На бурных перекатах | страница 152



– Вы – верующий?! – в голосе Дуни явное недоверие. Оно и понятно: где это видано, чтобы энкавэдэшник в верующих ходил. Вызнает, что ему надо, а потом еще и посадит. Не зря же, вон, вся деревня в страхе схоронилась по домам, едва он появился тут.

– Да, я верю в Бога, – тихо подтвердил Лукин. Он прекрасно понимал ее состояние и ничуть не обиделся.

– Поэтому я здесь. Я вел дело убийцы ее мужа, и мне есть что сообщить Ксении о сыне.

– О сыне? – вспыхнула Дуня, но тут же сникла и печально покачала головой: – А что можно о нем сообщить через столько лет?

– Ну, предположим то, что он жив.

– Жив? – Дуня беспомощно огляделась, словно ища поддержки. – Вы шутите?

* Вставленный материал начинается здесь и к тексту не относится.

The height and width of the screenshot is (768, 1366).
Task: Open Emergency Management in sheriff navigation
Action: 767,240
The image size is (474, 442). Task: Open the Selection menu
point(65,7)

– Нисколько. Георгий Полуяровский, ее сын, жив.

– Господи! – захватила она лицо руками и запричитала: – Неужели наши молитвы дошли до Тебя?

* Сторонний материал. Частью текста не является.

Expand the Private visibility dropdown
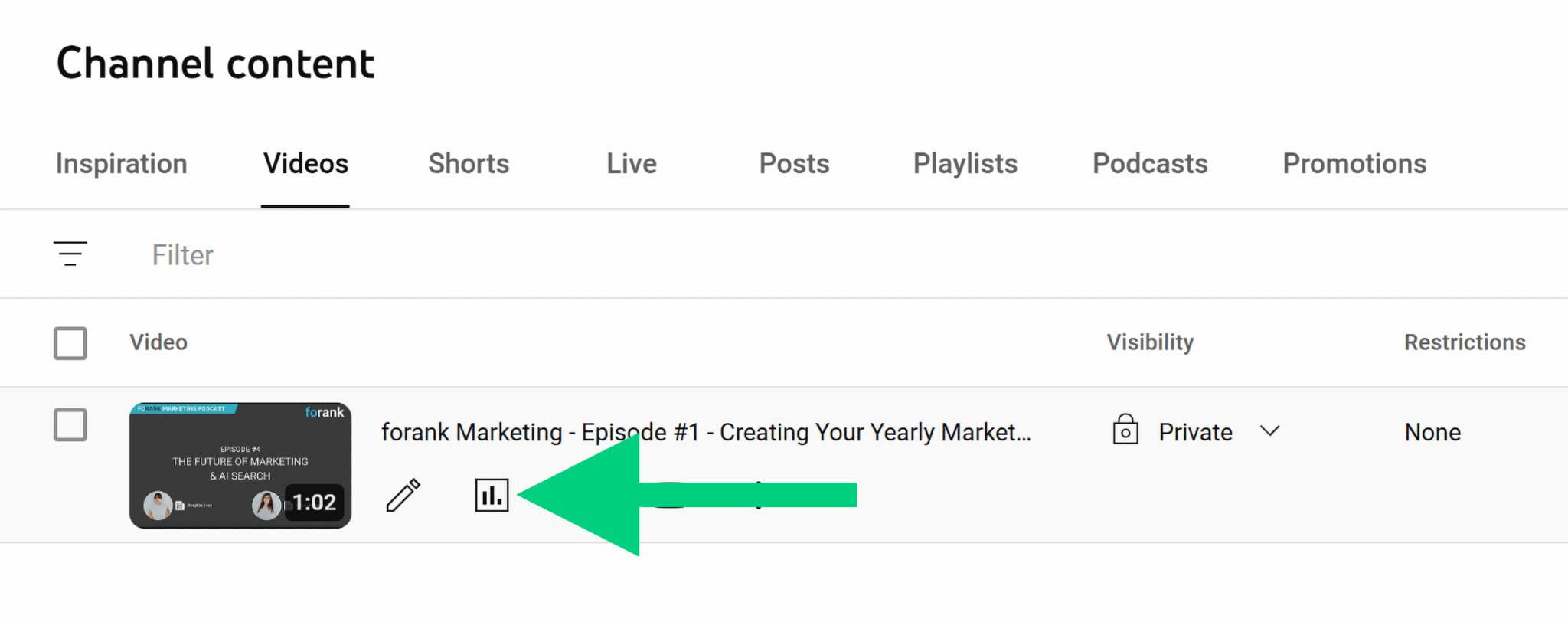The width and height of the screenshot is (1568, 622). click(1269, 430)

Двадцать лет! И все это время она верила, что найдет его. И Гурьян верил. Где же он?

– Далековато. Но речь пока о Ксении. Как ее состояние?

– Последние дни она от окна не отходит, пишет мне, что видит Жорика во сне. Она ведь только по дому может передвигаться. Да и за это слава Господу! А то ведь не то что двигаться – есть совсем не могла. Пока Гуря не догадался к Рудольфу съездить. Да что ж мы стоим-то? Пойдемте скорее. – Уже в дверях дома Дуня вдруг остановилась и в растерянности обернулась к Федору: – Совсем меня с ума сшибло: я же ее от окна то увела да уложила на койку. Ведь стоит ей увидеть человека в этой форме, как с ней случается припадок.

– Что же делать? – растерялся и Лукин. – У меня с собой ничего другого нет.

Дуня провела его в горницу и усадила за стол:

– Подождите пока, а я пойду, подготовлю ее. Но уйти не успела. Оба, как по команде, повернулись, услышав легкий шорох шагов. Ксения уже стояла в проеме дверей, плечом прислонившись к косяку.

Глаза ее были устремлены на Лукина, но в них не было страха; в них стоял немой вопрос и какое-то жадное, пронзительное ожидание, полное тоски, отчаяния... и надежды. Вот она оторвалась от косяка, покачнулась и стала медленно оседать на пол. Дуня подхватила ее и знаком остановила кинувшегося было к ним Федора.

– Ничего, ничего, мы сами. Пойдем, сестрица, сядешь за стол. Это гость наш, Ксюша, хороший человек, не бойся его. У него и весть для тебя хорошая. Пойдем, родная.

Все так же не спуская глаз с гостя, Ксения опустилась на стул напротив него. И Лукин невольно содрогнулся: перед ним была совершенно седая, высохшая женщина с ввалившимися глазами на изможденном лице. О таких говорят: «еле-еле душа в теле». И это первое, что пришло ему на ум. А ведь ей только сорок лет... Боже, сколько же горя выпало на ее долю!